Sebepler, Allah’ın bu dünyaya koyduğu bir düzen neticesidir. İnsan aklı, harikulade olayları kolay akledemez. Bu sebeple Allah; beşerî, sebeplerle yönlendirmiş ve ona yol yöntem göstermiştir. Dünyada yücelmenin, İslâm’ın ve Hz. Muhammed’in mesajını muhtaç kimselere ulaştırmanın en önemli yolu, kanaatimizce kâinattaki kanunlara uygun bir hayat ortaya koymaktan geçmektedir. Nitekim insan, kâinata halife tayin edilmiştir. Hem kendi dünyası için hem de ekser insanlık için Müslümanın vazifeleri vardır. Bu vazifeler ancak hem bireysel anlamda muttaki olmaya hem de sebepler planında hareket ve hamle kabiliyeti geliştirmeye bağlıdır. Yani takvanın bir kalbe bakan yönü ki buna iman demek mümkündür. Hem de eyleme bakan yönü vardır. Eylem kısmı ihmal edilerek sadece kalbi yönüyle canlı tutulan bir takva, kişiyi iyi bir yaşantısı olan Müslüman yapsa da topluma yön veren, toplumu eğiten ve geliştiren bir birey kılmayacaktır. Bu ise eksiktir. Zira ıslah önce kişinin kendisinde başlamalı, başkalarının hayatına etki etmek, yani yeryüzüne halife tayin edilme sırrını idrak etmekle taçlanmalıdır.

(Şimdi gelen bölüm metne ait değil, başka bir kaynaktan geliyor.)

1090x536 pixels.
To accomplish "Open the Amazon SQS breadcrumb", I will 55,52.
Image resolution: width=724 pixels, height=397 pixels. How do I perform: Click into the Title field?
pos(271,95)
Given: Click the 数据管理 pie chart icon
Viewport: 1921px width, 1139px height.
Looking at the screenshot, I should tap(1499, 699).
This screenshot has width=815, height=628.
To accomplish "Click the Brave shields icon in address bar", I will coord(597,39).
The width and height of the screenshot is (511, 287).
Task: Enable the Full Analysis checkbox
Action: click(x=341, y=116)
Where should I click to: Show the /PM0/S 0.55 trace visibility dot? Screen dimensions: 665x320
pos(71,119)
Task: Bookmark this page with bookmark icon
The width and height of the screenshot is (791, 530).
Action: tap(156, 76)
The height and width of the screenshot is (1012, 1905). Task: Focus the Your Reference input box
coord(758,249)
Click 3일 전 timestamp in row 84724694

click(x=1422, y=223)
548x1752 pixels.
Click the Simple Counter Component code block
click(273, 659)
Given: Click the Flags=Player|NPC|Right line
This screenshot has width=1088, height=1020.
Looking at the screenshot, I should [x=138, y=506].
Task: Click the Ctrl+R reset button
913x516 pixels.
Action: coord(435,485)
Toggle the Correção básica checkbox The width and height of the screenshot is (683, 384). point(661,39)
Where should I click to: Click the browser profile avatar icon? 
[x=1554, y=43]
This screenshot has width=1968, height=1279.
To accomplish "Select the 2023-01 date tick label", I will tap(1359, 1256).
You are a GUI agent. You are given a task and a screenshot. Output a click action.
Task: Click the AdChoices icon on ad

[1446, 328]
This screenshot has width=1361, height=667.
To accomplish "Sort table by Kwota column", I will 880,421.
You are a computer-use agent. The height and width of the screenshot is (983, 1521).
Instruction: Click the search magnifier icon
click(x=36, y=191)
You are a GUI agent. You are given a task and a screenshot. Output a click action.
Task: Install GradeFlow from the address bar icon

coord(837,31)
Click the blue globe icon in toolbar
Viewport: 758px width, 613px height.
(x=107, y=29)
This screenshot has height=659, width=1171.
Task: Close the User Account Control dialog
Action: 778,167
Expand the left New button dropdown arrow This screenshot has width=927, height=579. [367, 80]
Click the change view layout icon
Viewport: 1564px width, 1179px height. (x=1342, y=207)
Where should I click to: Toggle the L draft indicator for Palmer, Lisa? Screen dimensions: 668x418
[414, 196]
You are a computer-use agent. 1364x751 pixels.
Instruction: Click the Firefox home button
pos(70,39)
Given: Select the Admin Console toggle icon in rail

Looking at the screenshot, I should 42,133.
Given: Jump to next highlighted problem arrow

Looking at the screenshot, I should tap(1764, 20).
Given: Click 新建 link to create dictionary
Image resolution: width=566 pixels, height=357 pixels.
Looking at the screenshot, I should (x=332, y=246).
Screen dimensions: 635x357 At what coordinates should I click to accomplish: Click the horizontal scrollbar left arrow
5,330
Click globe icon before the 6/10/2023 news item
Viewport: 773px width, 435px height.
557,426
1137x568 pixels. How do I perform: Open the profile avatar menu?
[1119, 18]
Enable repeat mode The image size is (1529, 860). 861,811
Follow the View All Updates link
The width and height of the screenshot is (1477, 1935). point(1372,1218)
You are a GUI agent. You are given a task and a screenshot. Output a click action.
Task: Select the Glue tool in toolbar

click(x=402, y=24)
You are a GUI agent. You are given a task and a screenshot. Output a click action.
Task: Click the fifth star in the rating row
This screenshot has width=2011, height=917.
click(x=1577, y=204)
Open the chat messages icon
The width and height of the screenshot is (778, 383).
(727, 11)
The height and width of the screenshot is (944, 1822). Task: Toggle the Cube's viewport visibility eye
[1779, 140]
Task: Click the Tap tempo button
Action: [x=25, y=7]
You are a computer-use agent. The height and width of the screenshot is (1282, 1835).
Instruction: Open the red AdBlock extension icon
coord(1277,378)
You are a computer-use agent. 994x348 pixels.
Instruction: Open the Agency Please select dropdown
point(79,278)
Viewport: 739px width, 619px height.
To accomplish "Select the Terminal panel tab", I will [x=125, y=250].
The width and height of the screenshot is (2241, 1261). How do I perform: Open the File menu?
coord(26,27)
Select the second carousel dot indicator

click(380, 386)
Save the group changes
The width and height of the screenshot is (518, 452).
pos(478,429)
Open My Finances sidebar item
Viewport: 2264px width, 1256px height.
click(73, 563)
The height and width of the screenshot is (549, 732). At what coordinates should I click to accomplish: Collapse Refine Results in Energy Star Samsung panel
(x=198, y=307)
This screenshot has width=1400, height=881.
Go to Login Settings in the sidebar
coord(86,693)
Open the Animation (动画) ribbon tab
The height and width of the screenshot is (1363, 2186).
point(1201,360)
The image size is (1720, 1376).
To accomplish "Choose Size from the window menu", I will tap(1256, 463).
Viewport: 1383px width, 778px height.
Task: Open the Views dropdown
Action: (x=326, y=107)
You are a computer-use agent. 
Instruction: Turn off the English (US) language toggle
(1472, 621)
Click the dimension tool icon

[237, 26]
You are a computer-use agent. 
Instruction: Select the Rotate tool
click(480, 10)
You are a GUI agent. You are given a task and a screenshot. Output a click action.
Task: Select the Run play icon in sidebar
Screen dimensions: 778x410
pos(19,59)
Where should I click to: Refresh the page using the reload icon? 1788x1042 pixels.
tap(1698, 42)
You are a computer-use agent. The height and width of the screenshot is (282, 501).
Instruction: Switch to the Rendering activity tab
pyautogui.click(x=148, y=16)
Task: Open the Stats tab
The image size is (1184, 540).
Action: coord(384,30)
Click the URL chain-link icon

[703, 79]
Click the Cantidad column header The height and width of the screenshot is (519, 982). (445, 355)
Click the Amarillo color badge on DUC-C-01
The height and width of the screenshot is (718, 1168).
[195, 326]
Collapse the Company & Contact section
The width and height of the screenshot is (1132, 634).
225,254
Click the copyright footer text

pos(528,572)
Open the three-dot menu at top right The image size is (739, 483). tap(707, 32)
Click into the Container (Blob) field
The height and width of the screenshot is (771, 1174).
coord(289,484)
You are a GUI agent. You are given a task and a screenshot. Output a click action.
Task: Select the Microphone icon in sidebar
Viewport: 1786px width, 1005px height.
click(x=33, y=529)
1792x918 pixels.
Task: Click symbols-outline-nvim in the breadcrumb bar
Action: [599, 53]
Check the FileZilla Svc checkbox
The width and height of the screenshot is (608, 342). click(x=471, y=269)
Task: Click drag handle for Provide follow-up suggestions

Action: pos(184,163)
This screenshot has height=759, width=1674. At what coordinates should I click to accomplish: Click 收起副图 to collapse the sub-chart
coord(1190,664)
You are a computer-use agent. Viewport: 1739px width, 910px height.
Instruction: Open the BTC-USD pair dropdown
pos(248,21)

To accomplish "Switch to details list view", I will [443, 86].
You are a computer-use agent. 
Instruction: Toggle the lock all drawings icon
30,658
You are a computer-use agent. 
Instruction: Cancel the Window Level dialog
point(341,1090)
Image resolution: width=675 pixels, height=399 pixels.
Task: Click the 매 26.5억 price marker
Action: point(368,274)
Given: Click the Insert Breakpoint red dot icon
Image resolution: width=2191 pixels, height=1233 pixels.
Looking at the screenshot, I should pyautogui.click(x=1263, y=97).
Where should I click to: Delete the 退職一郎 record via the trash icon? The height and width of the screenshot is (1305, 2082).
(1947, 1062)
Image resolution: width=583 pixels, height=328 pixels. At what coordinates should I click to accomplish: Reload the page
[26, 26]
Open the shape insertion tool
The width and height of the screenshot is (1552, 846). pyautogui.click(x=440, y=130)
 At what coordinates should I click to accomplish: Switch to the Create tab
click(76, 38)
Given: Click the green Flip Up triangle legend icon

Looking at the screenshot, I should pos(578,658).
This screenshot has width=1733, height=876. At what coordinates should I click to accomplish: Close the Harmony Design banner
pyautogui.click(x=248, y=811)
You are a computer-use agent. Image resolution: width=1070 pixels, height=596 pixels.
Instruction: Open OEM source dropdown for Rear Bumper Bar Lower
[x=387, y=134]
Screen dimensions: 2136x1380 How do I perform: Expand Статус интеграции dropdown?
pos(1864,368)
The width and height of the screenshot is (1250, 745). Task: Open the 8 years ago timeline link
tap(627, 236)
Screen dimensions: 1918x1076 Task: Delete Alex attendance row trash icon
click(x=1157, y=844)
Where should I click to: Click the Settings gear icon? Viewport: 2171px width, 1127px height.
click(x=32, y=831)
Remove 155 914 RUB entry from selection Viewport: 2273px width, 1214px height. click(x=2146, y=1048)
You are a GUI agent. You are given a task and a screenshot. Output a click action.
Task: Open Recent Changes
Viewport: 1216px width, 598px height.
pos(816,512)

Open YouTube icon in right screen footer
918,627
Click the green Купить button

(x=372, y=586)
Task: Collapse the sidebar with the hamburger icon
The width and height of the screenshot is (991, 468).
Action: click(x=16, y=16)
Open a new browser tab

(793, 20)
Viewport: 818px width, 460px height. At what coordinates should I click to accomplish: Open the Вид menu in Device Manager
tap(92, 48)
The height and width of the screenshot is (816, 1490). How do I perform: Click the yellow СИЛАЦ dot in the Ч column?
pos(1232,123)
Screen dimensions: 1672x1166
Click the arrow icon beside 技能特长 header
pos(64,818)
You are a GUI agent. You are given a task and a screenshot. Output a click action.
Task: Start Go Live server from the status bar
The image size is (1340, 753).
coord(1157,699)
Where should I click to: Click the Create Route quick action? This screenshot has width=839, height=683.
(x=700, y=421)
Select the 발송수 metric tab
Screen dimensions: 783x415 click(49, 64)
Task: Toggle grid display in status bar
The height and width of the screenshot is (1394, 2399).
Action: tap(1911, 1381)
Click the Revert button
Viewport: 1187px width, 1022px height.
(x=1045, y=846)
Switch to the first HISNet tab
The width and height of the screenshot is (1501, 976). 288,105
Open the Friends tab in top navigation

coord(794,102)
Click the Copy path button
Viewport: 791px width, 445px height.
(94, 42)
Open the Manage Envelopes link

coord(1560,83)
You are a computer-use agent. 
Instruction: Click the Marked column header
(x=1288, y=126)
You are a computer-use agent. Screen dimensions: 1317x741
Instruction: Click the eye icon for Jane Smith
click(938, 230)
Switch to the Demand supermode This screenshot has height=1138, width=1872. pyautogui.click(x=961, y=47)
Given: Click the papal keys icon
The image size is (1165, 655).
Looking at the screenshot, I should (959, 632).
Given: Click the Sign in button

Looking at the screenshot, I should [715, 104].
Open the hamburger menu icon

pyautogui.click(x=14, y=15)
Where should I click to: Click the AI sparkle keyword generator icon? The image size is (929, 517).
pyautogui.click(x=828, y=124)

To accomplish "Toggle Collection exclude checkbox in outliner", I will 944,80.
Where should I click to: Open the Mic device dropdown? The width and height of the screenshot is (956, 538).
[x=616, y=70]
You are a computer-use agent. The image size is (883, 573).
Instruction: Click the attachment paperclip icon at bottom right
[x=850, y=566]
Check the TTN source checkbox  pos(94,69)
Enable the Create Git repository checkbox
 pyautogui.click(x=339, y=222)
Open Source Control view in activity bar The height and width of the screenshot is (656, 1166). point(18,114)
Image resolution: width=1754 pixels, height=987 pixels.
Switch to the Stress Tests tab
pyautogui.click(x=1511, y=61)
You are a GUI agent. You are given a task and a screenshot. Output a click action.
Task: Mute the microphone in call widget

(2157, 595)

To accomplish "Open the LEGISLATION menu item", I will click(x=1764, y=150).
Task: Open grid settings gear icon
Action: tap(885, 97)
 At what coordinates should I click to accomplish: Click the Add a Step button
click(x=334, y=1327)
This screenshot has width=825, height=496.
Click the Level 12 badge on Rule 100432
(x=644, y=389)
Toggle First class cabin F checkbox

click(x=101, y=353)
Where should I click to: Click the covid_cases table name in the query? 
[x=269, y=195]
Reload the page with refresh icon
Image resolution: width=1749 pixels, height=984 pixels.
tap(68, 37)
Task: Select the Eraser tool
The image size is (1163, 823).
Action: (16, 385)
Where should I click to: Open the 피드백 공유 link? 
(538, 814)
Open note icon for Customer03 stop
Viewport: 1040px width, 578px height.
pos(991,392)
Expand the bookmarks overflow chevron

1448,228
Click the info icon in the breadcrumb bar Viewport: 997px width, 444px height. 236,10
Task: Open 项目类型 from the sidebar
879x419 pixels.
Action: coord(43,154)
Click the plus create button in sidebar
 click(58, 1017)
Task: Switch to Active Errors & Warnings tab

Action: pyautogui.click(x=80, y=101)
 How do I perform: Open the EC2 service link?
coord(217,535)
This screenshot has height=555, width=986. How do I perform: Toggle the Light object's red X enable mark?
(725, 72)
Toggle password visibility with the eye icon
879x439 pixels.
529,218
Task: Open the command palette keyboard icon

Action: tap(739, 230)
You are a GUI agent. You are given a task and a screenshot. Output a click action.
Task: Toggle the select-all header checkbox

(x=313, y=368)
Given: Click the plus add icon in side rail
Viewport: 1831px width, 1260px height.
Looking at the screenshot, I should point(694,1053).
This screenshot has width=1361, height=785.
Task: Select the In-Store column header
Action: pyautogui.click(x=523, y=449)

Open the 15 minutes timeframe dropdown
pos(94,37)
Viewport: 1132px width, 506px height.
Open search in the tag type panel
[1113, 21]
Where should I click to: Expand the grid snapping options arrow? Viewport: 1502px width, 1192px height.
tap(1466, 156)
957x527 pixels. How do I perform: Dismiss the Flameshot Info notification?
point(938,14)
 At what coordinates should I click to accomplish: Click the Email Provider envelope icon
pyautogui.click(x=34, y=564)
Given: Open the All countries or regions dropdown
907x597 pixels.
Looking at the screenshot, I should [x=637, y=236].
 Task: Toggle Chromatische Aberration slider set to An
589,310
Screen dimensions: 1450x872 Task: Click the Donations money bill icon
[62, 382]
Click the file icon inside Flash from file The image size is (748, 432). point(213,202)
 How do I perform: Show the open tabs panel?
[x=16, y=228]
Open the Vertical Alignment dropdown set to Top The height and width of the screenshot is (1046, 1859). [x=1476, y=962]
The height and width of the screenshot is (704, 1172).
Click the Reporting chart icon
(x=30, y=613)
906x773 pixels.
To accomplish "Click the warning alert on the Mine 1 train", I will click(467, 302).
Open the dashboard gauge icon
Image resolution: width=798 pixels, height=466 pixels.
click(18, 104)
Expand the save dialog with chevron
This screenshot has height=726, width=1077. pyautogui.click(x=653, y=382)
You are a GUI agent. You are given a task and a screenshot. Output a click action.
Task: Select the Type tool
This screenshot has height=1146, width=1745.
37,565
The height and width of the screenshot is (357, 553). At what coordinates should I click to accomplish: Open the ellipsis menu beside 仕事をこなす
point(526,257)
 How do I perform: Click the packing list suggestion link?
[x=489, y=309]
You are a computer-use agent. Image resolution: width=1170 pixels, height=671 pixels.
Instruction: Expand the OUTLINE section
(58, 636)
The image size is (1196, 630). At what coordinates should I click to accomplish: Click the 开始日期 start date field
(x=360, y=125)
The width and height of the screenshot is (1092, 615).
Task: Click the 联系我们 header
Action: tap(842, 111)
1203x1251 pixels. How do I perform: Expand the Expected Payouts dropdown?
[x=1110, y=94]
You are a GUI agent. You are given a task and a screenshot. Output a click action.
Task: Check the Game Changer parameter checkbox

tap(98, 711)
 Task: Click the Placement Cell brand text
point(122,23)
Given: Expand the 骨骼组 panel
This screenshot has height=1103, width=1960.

Ezcümle, takva mefhumu genel olarak Allah’ın emirlerine uymak, yasaklarından sakınmak manasına gelse de pratik hayata bakan yönüyle kişinin ilk olarak kalbini olumsuz duygu ve düşüncelerden tahliye edip, Allah sevgisiyle süslemesi, ikinci olarak ise hilafet sırrını ve emanetini müdrik bir şekilde kendisi dışındaki bütün insanlığı Allah ile buluşturmak için amansız bir gayret içerisinde olmasıdır. Yani takva imanî/kalbî ve eylemsel olmak üzere iki kısımda algılanmalıdır.
Allah cümlemizi, Allah’ın emirlerine uyan, yasaklarından sakınan ve hilafet sırrını müdrik olarak, dünyaya gönderilme hedefini unutmayan kulları zümresine dâhil eylesin.